Hybrid Theory takes the expertise of multiple genres and truly stands out on its own. If you’re only even a little into rock, rap, nu-metal, or punk, Hybrid Theory has something to offer for fans across the map. For an album that was released close to twenty years ago, Hybrid Theory stands up well as a modern classic.
Upon its release at the turn of the millennium, Hybrid Theory threw the band into ultra-stardom, cementing their status as one of the most recognizable rock groups of this century as the album became 2001’s biggest seller.
The album’s success, however, wouldn’t have come to fruition without the inclusion of frontman Chester Bennington in the band just one year prior to the album’s release.
“He really was kind of the final piece of the puzzle, and he brings vocal talent that, when we were looking for a second vocalist, we didn’t see anything close to his talent in anybody else,” said co-member Brad Delson.
Combine Bennington’s vocal prowess with the newfound style of their music, and their success with Hybrid Theory, and its singles in particular, feels like the perfect storm of all these little things. Hybrid Theory would go on to become Diamond-certified by the RIAA for sales of over ten million copies, a rare feat for an album in the 2000s with the advent of digital file-sharing.

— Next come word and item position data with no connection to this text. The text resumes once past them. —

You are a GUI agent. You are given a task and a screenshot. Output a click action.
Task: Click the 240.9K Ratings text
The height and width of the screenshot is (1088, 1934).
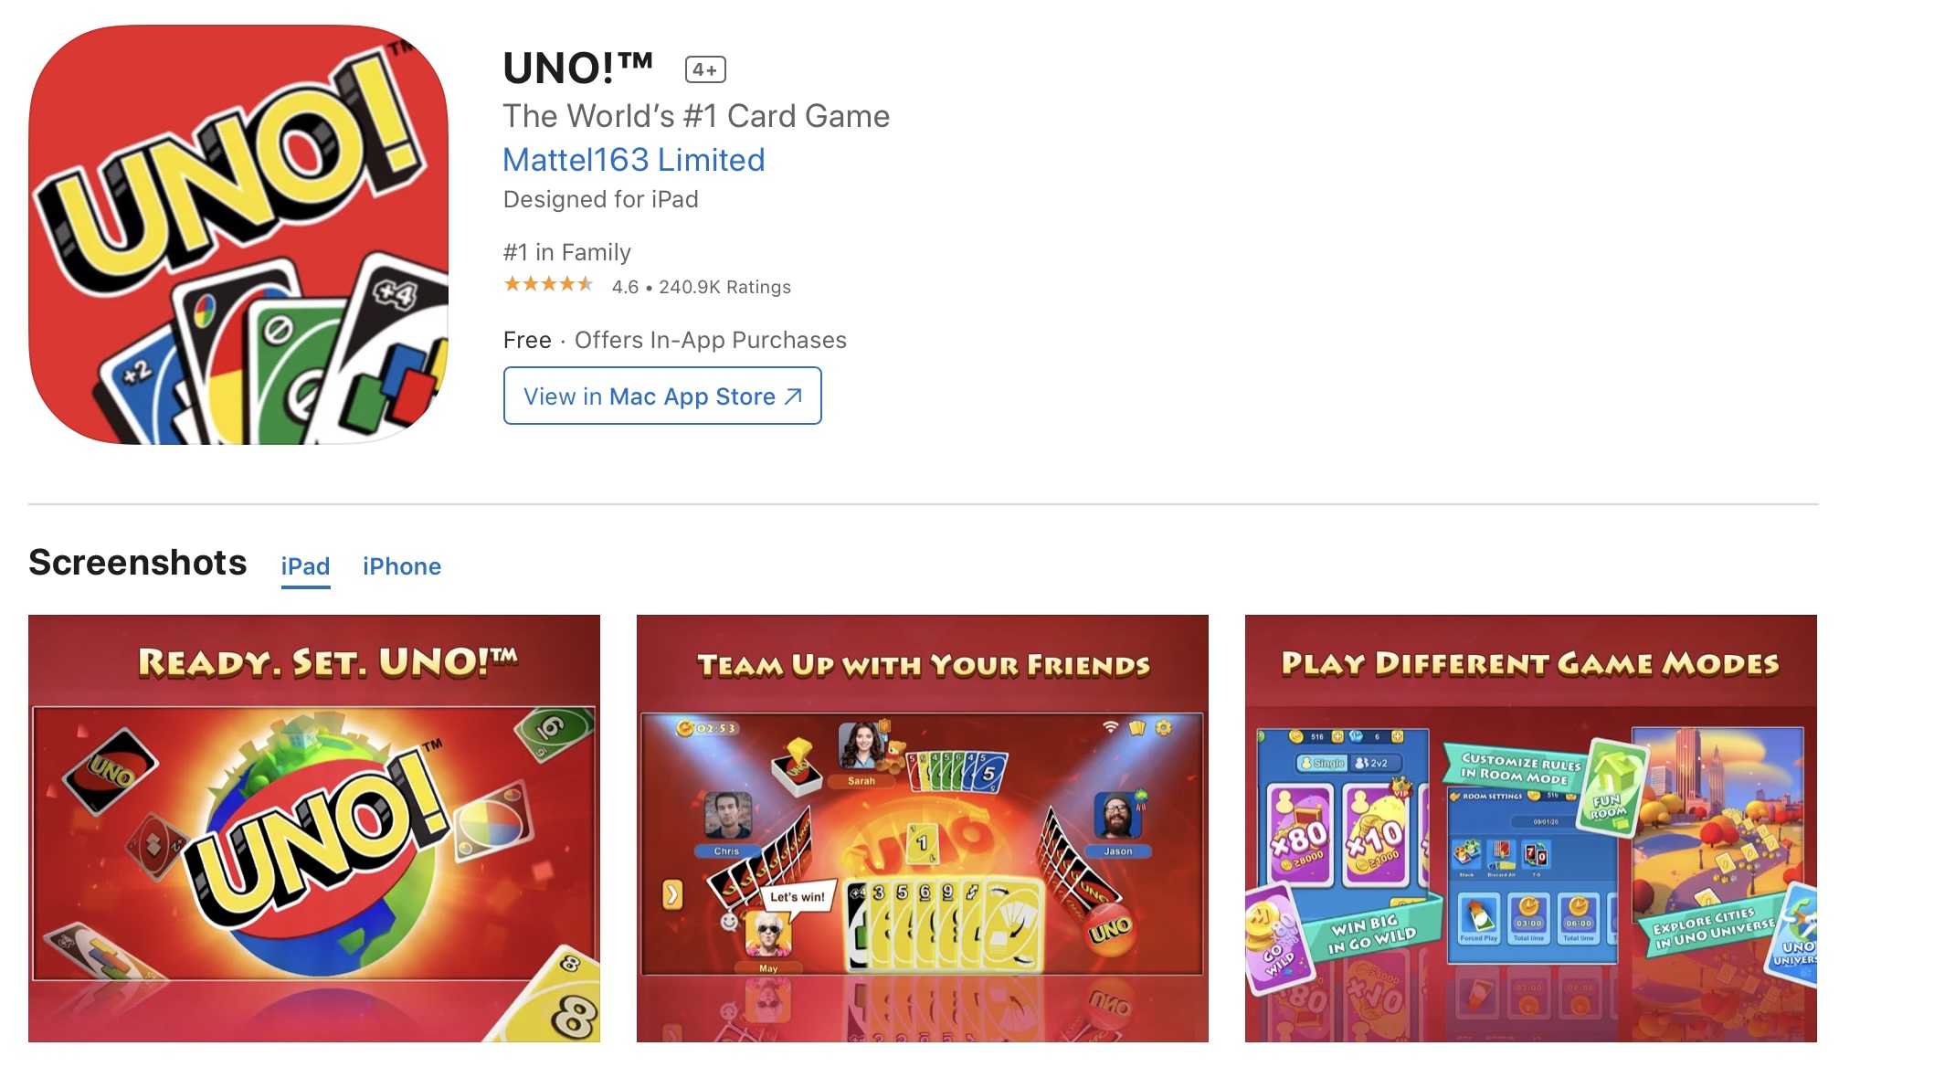click(724, 287)
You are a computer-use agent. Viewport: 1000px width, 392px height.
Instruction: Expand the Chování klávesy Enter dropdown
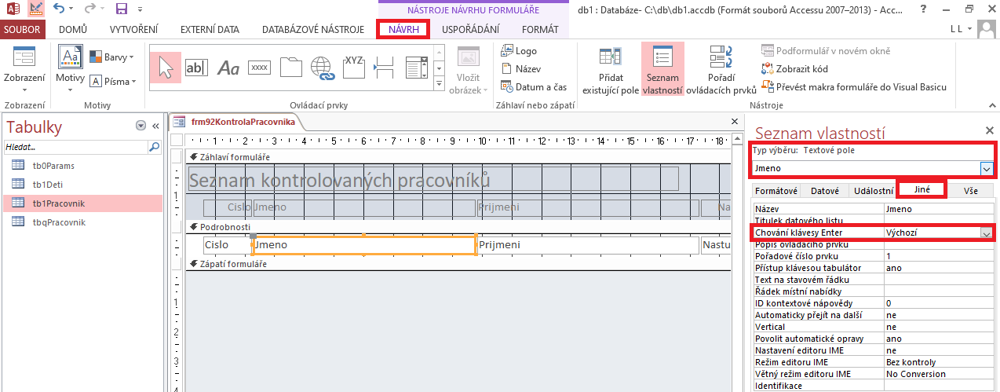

One track in particular, “In The End,” saw stratospheric success when released as a single from the album, and is today considered one of the band’s most recognizable songs.
Bennington, however, wasn’t originally keen on the track.
“I was never a fan of ‘In The End’,” Bennington said, “And I didn’t even want it to be on the record, honestly. How wrong could I have possibly been?”
Hybrid Theory, and by extension Linkin Park as a whole, is often seen for the juvenility hidden under the adult heaviness.
“Hybrid Theory spoke to the teenagers who didn't mind getting sent to their rooms because that's where the cool shit in the house is,” wrote The Diamond in their retrospective on the album. “If a 16-year old half penned the stuff that pops up on Hybrid Theory, he'd kick back and savor the moment, thinking it was the realest shit he ever wrote.”
Yet for its musicality, the album today remains timeless, even if the band would eventually diversify its portfolio away from its nu-metal roots.
“While Linkin Park's evolution away from anything remotely metal-based means many original fans have fallen out of love with them,” wrote Team Rock, “Hybrid Theory remains flawless...its influence runs rampant.”
Linkin Park’s newest single “Heavy” off of their newest album, One More Light, launched last Thursday. The new album is expected to drop on May 19th of this year. Previous to the album’s announcement, the band had posted cryptic messages and image fragments on social media, leading to the reveal of the album’s cover.
“One of the reasons we picked ‘Heavy’ as the first single is because it’s kind of core to the sound of the album,” Shinoda said in regards to the new single. “This isn’t like a polka album with one song that sounds like this. This is how the album sounds.”